こうして戦争の勝者となったソ連でしたが、この急速な拡大がアメリカの敵対心を生み出すこととなります。アメリカの大統領であったトルーマンはソ連を封じ込めるためにトルーマンドクトリンを展開。東西ドイツを境に鉄のカーテンが敷かれることとなり、いわゆる冷戦と呼ばれる構造へと突入してしまったのです。

スターリンはアメリカの政策に次々と反抗。例えばアメリカが北大西洋条約機構(NATO)を結成したときにはソ連をはじめとした社会主義国家を中心としてワルシャワ条約機構を結成。

さらに1950年に朝鮮戦争が勃発するとソ連は直線戦争はしないものの、介入して自国に有利な政権を樹立するいわゆる代理戦争を起こしていくようになります。
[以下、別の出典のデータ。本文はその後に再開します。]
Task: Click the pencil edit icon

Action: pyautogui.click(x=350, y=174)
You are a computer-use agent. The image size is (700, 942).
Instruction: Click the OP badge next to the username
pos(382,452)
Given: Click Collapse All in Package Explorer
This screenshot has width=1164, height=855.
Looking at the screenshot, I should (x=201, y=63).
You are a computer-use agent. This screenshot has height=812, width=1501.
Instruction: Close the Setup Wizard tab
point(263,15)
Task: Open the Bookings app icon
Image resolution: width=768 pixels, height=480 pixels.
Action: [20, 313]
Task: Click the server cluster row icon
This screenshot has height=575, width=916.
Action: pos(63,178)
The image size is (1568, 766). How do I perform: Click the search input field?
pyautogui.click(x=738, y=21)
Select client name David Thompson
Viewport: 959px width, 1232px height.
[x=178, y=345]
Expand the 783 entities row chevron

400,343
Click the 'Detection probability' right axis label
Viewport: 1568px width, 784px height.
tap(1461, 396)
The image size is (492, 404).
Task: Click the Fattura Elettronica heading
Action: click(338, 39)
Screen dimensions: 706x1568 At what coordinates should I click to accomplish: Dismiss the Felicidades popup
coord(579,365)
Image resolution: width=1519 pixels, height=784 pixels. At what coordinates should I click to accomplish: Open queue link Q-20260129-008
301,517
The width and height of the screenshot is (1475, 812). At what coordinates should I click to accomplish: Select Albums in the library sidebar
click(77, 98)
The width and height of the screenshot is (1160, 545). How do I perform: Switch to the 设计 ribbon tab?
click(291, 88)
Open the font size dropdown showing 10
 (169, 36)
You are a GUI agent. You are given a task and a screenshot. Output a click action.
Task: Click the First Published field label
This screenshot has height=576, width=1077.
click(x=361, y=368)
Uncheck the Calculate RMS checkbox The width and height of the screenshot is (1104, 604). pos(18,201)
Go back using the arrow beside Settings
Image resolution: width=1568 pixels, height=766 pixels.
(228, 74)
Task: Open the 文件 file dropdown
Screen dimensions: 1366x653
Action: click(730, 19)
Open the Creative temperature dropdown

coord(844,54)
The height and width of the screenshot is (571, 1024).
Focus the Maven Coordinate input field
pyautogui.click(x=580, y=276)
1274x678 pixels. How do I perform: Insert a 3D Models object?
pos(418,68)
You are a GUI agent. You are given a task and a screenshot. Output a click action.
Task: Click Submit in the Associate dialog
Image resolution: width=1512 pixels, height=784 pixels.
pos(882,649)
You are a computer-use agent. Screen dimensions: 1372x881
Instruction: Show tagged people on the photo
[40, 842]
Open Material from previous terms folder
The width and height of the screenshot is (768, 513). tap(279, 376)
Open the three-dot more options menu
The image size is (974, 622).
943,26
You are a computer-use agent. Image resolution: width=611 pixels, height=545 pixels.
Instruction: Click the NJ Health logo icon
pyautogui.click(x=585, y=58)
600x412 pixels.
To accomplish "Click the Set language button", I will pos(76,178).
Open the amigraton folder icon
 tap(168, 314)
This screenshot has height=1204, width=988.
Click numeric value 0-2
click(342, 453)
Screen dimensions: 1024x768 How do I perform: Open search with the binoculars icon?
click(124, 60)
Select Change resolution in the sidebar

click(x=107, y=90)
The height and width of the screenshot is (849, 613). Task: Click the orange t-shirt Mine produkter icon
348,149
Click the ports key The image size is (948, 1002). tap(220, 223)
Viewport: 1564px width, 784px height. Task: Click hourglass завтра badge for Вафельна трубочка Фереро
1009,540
スターリンはベルリンを閉鎖するなど強硬的な姿勢を見せていましたが、1953年にスターリンは死去。これまでソ連を動かしてきた男の死はソ連の政治を大きく変えることになるのです。

核開発と宇宙競争

こうして冷戦に突入したソ連。ソ連はアメリカとの冷戦をリードしようとアメリカに対抗するために様々な分野に乗り出していくことになります。その分野こそ核開発と宇宙分野でした。

核開発は文字通り核爆弾を作る技術のことで少しでも強い核爆弾そして水素爆弾を作ることによって攻められなくするといういわゆる核の傘を作るのに必須でした。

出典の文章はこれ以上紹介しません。